Sharp criticism of the draft law, which the traffic light coalition is discussing, also came from the Federal Association of Renewable Energies. President Simone Peter explained: “There are considerable constitutional and European law concerns. Retrospective interventions in economic processes have already been decided several times as clearly unconstitutional.” The association had already stated that a wave of lawsuits was to be expected. The federal government should choose a simple tax solution for legal reasons alone.
The draft law stipulates that companies that have recently benefited from high prices on the stock exchanges will be asked to pay retrospectively from September 1st. This applies, for example, to producers of green electricity from wind and sun. There is talk of “accidental profits” because the industry unexpectedly made profits as a result of the Ukraine war. This is due to the sharp rise in gas prices and the pricing mechanism on the electricity market. The largest part of the electricity price brake is to be paid for by the state. According to the draft law, many electricity producers are currently generating considerable additional income, most of which was unexpected.

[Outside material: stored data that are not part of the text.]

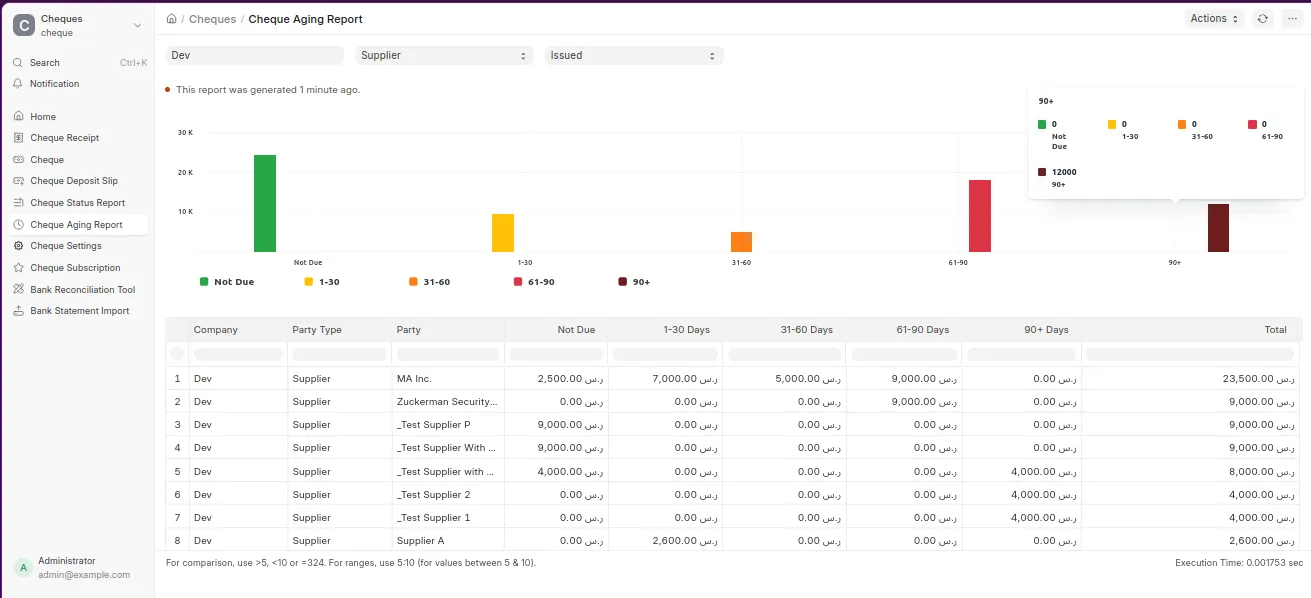Screen dimensions: 1311x598
Task: Open the Actions menu
Action: (x=1215, y=19)
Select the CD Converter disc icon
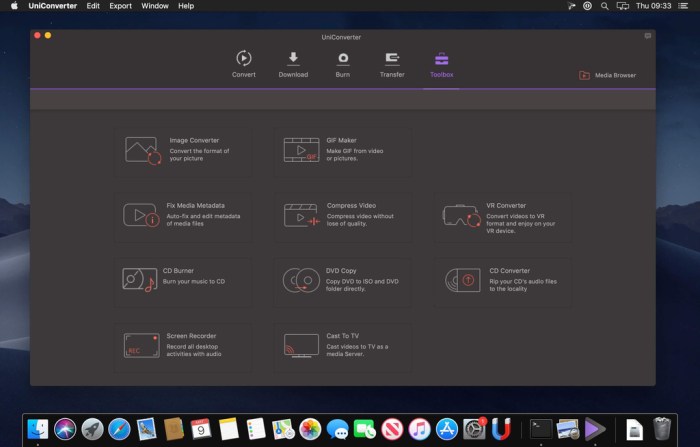The width and height of the screenshot is (700, 447). point(462,280)
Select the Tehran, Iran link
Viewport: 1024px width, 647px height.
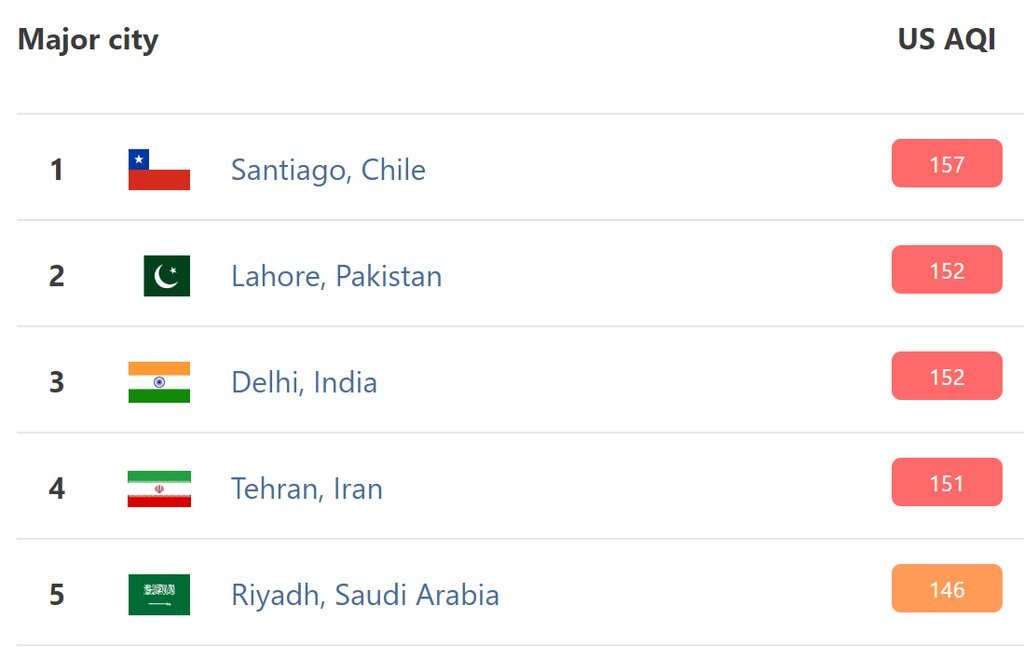306,489
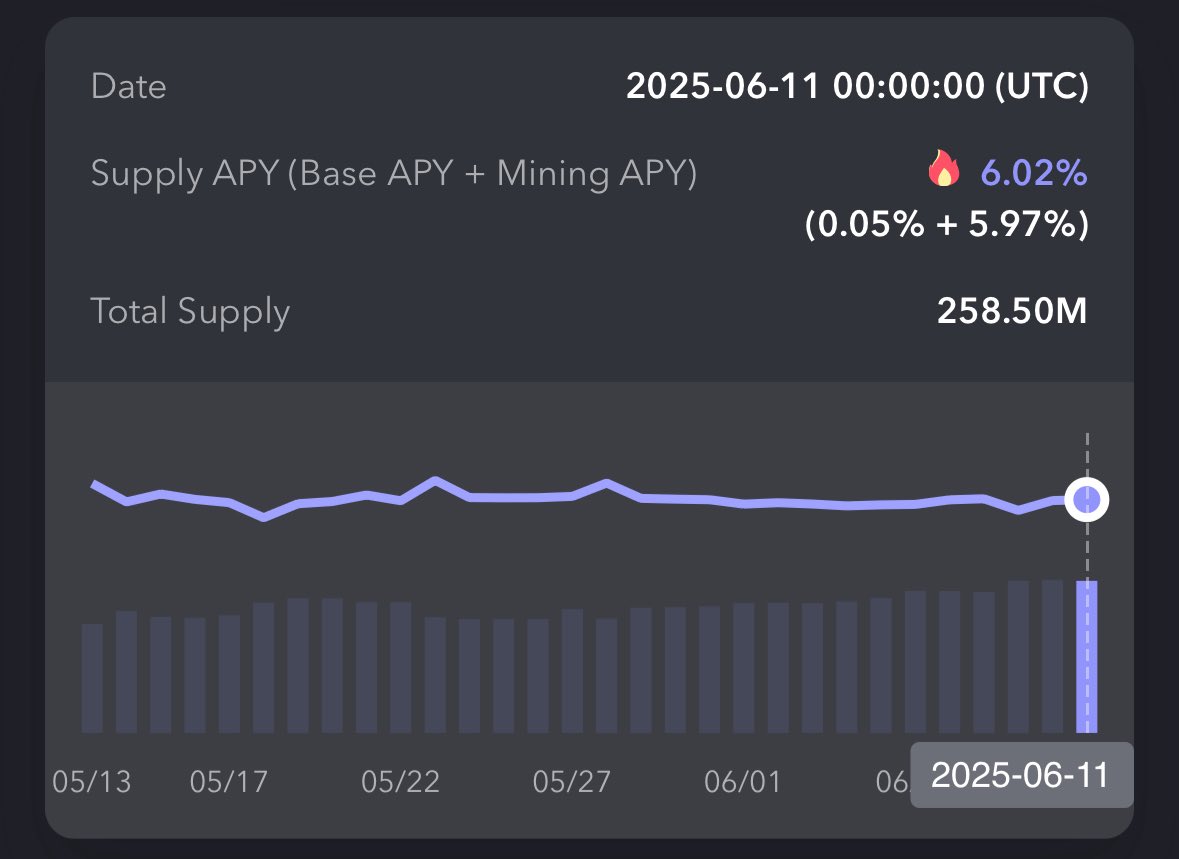Click the 05/22 x-axis label
The image size is (1179, 859).
[x=400, y=780]
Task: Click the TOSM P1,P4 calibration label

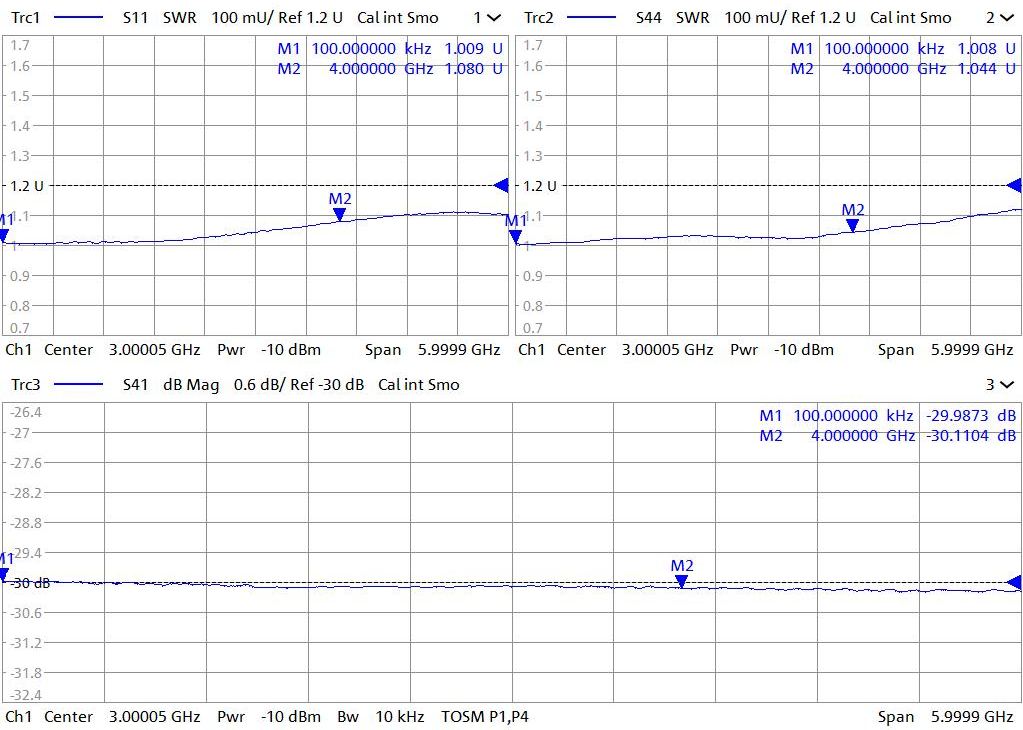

In principle, these should be calculated using the prices on the spot market or monthly market values ??specific to the energy source for wind energy and solar systems. In addition, the results of hedging transactions on the futures market and plant-related marketing could be taken into account – in particular so-called power purchase agreements. These are special, often long-term power purchase agreements.
According to Lichtblick, it is now planned in many cases not to skim off these contracts according to the fixed prices agreed between the operator and buyer, but according to the spot market – although the plant operator does not sell his electricity on the spot market. The spot market prices are often significantly higher than the agreed prices. The report speaks of “fictitious proceeds” that the government wants to siphon off – but which the companies actually never generated. This should apply to contracts that are concluded from November. However, according to EU regulations, this is not permitted. These only allowed the skimming off of realized proceeds.
Lichtblick expects a wave of lawsuits. Chief lawyer Markus Adam spoke of an “unconstitutional special levy”. One way out would be a “genuine excess profit tax” for renewable energies. The state should also tax the plant operators’ actual profits, which have increased as a result of the crisis.
Criticism of the draft law came from the Federal Association of Energy and Water Management, among others. In view of the sharp increase in “accidental profits”, the energy industry is committed to its responsibility, BDEW President Marie-Luise Wolff explained: “The energy industry is ready to make its contribution.” However, skimming off the proceeds is a significant market intervention and must be kept as short as possible with a clear end date of June 30, 2023.
The BDEW also criticized that planned regulations to relieve the budget would have to be greatly simplified. The electricity price brake is intended to relieve households and companies with very high electricity prices. Households and smaller companies receive 80 percent of their current electricity consumption at a guaranteed gross price of 40 cents per kilowatt hour. Companies with high power consumption should get 70 percent of their current power consumption at a guaranteed net working price of 13 cents per kilowatt hour. The brake should apply from March, and then the relief amounts for January and February should also be paid out.